═══ Exercise input
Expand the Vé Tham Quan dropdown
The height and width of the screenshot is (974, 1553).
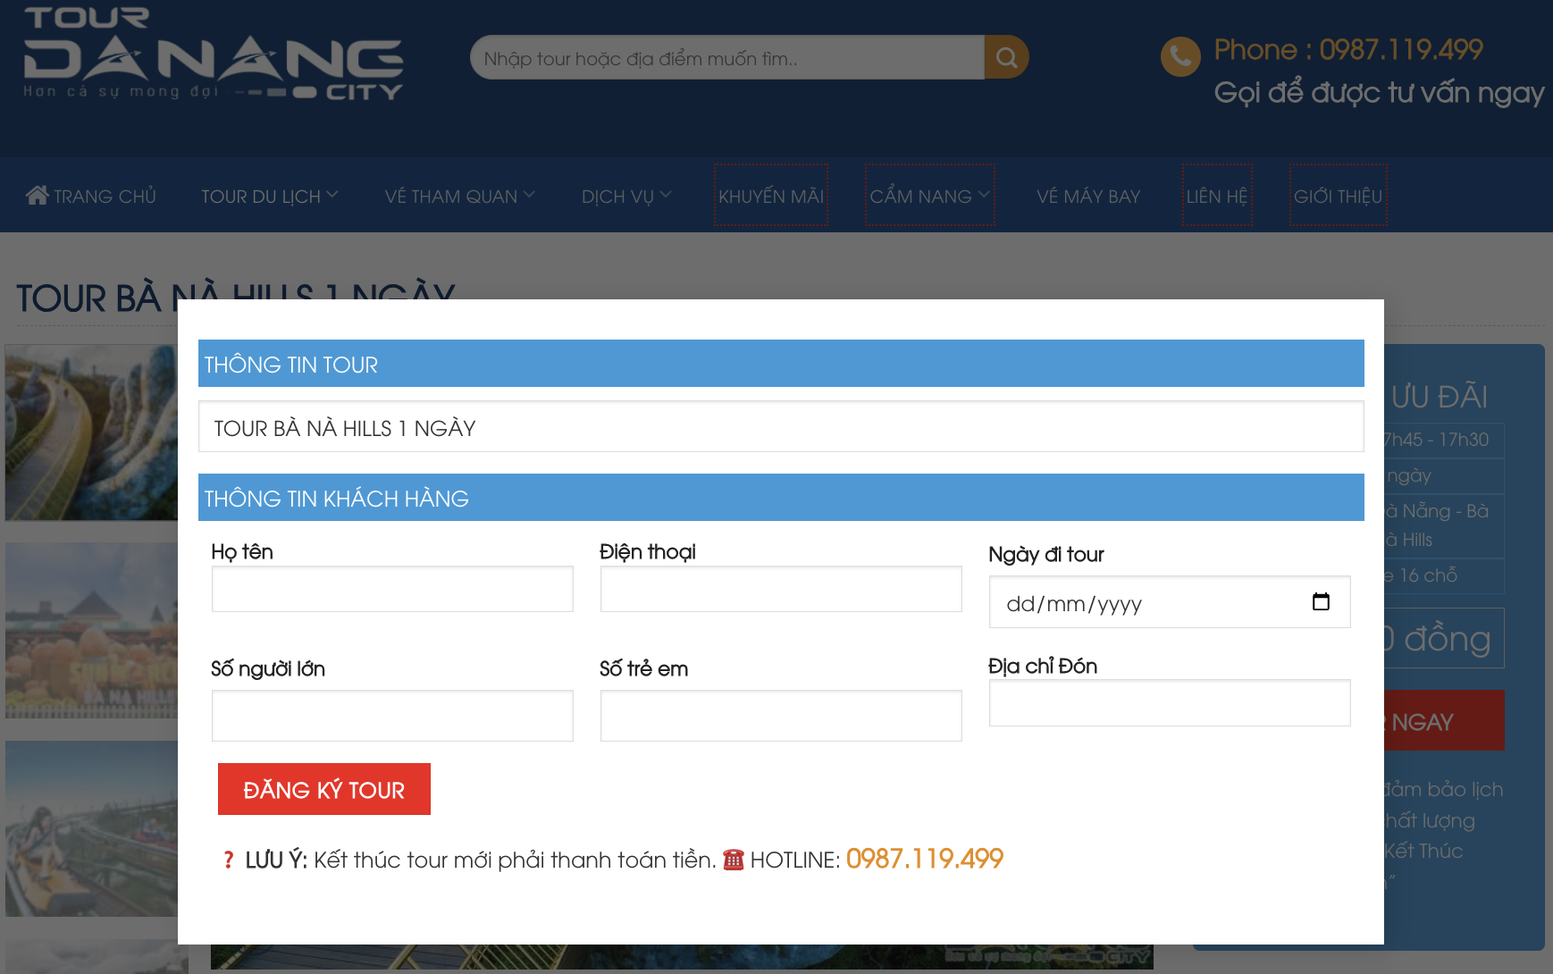pos(459,196)
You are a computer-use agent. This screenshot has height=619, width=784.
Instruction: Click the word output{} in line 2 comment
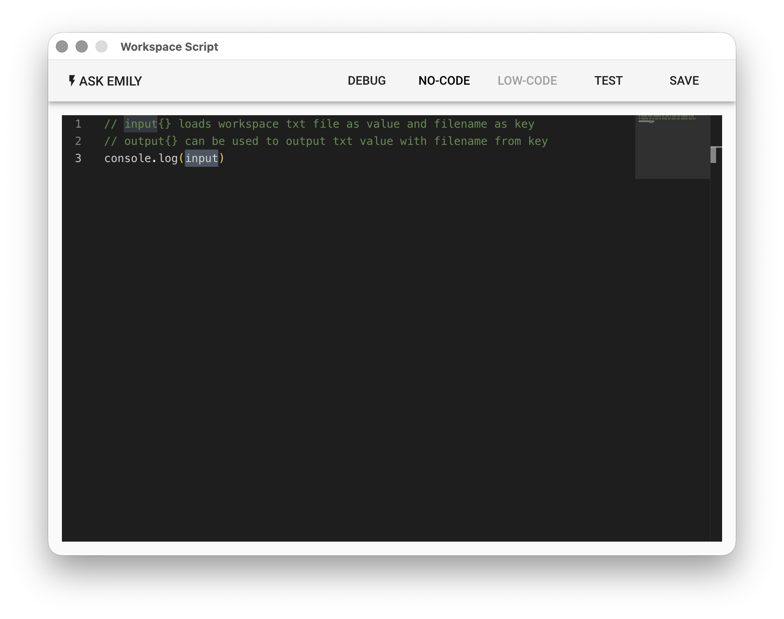(x=151, y=141)
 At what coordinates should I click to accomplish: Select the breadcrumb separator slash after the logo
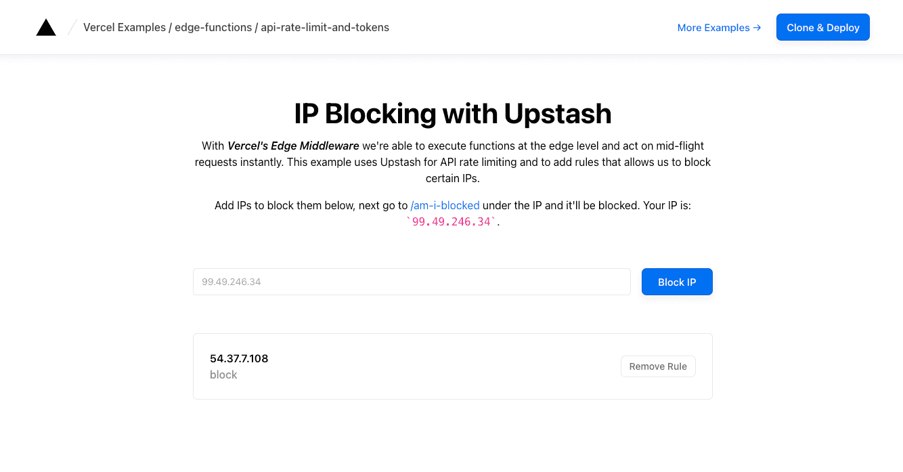coord(71,27)
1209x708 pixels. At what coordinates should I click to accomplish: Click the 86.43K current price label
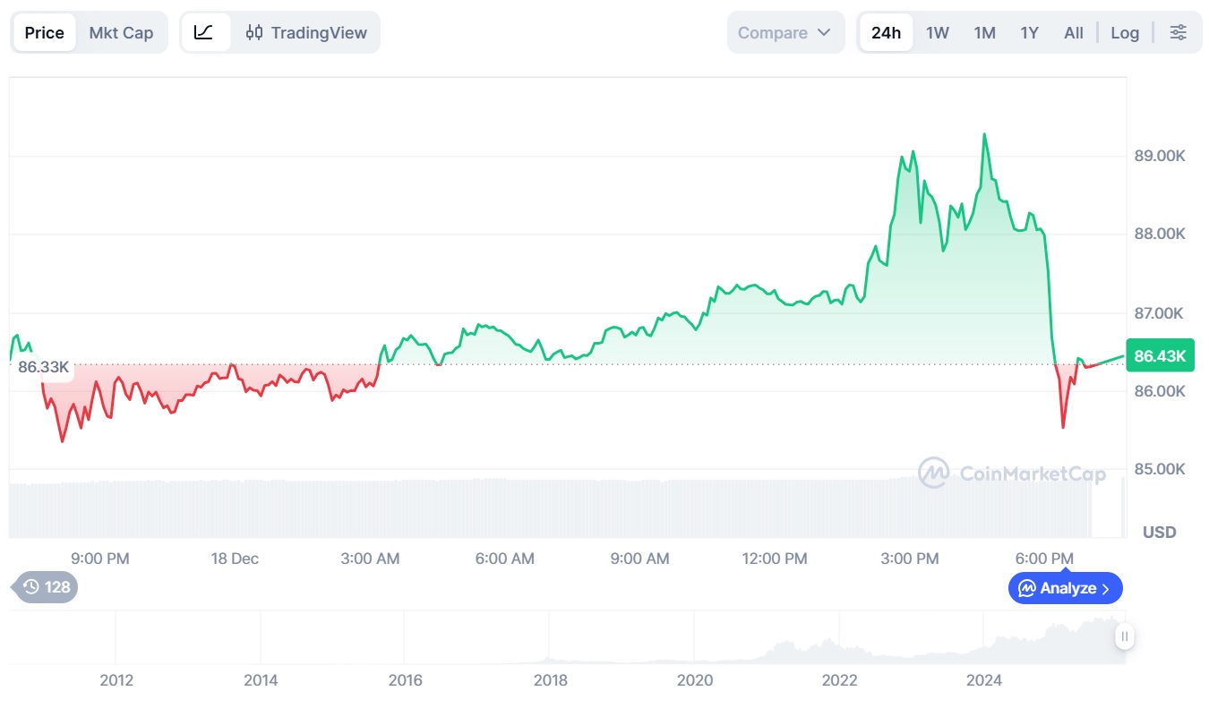click(x=1160, y=356)
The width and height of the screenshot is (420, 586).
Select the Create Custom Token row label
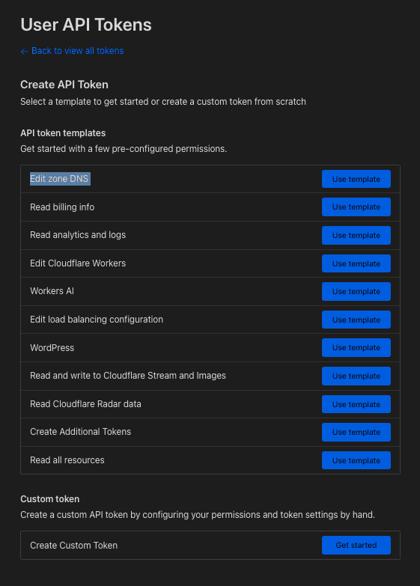pos(73,546)
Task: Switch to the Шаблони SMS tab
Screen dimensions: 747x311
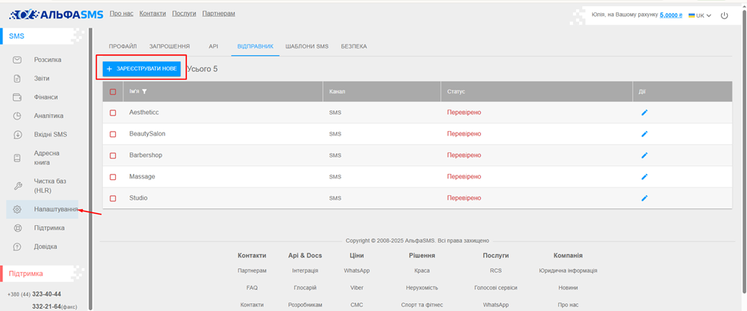Action: tap(306, 46)
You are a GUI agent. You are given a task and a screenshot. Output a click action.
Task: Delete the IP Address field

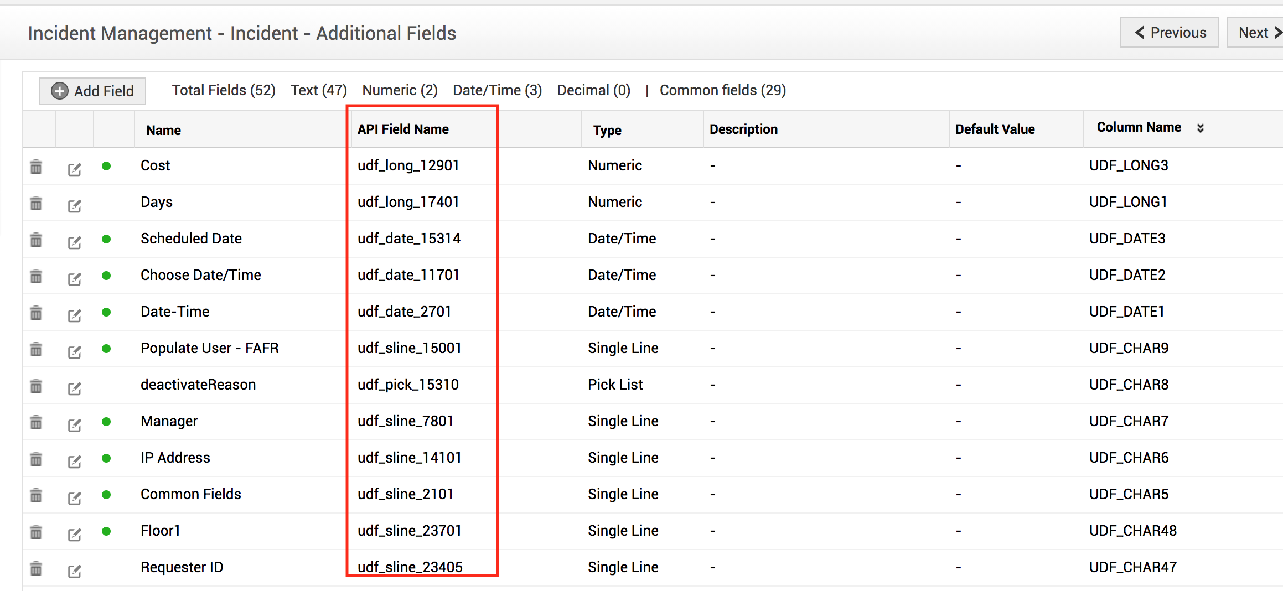pyautogui.click(x=36, y=459)
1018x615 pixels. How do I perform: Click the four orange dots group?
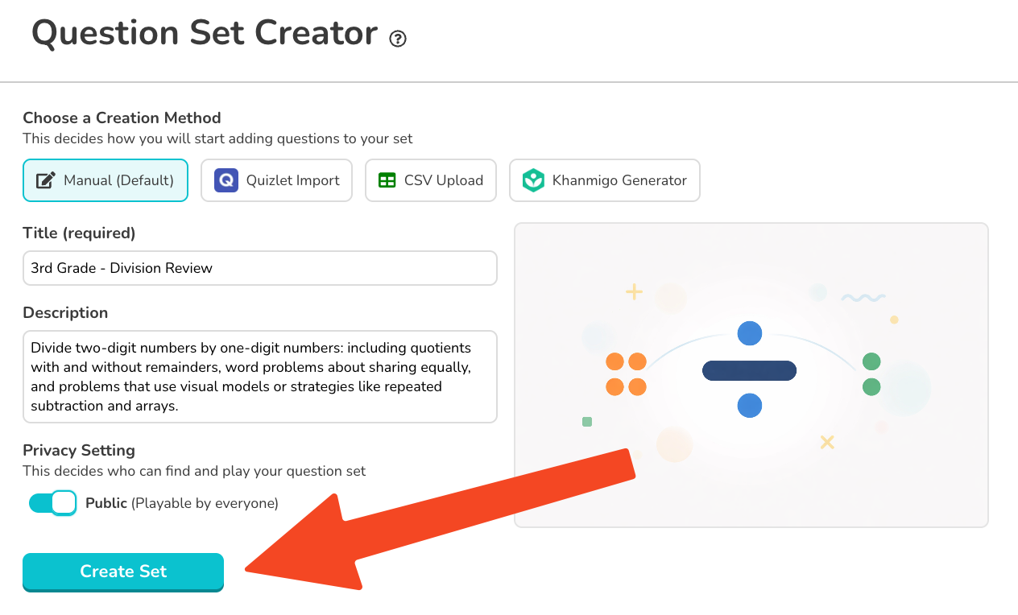[627, 374]
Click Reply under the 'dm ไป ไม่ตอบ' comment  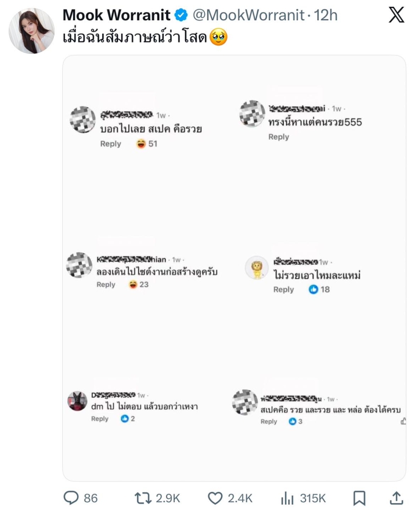[x=100, y=419]
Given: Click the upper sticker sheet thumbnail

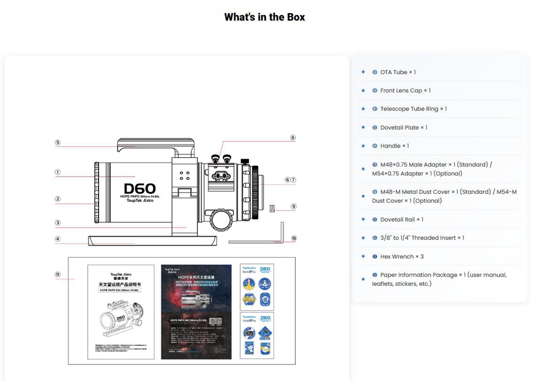Looking at the screenshot, I should point(257,287).
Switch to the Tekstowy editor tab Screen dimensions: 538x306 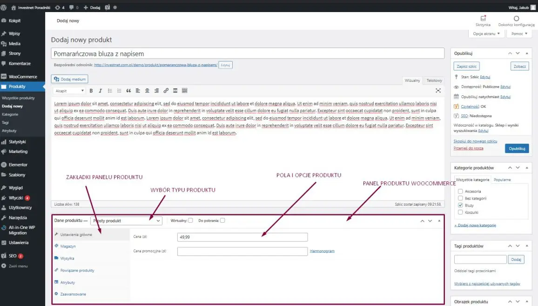[434, 80]
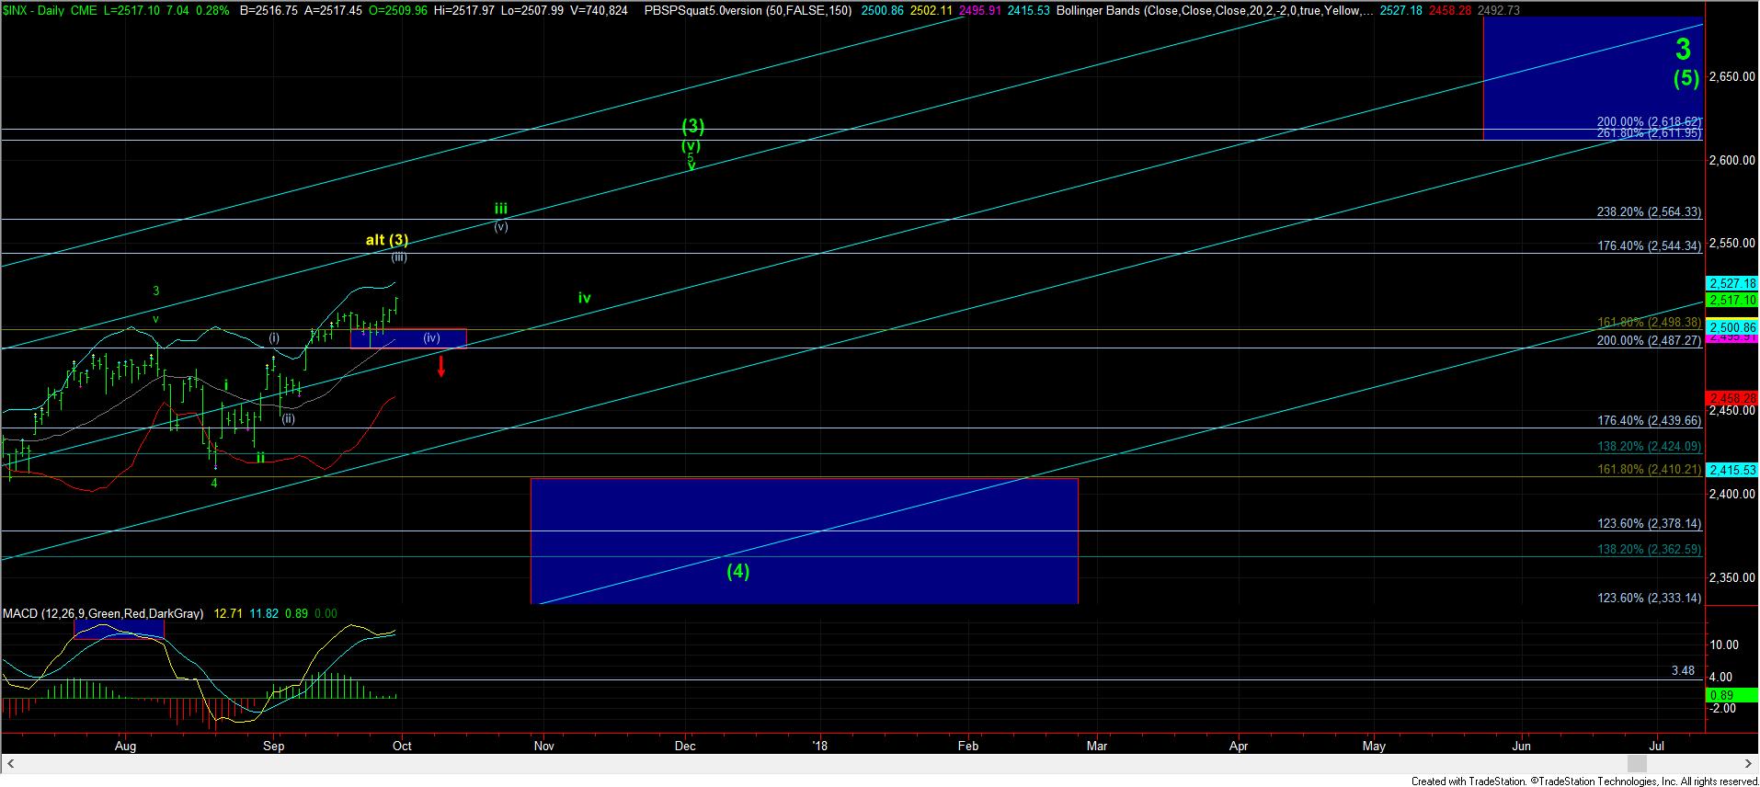Viewport: 1760px width, 787px height.
Task: Click the 2,527.18 upper band price tag
Action: 1732,283
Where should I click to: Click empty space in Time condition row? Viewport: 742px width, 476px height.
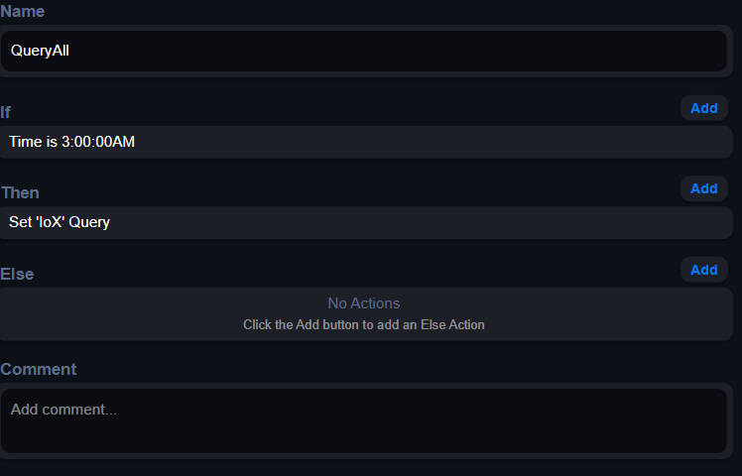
══════
| Instructions to follow |
Line count for the string "agent": work it out from the records above and reply with the number alone.

| Solved problem |
2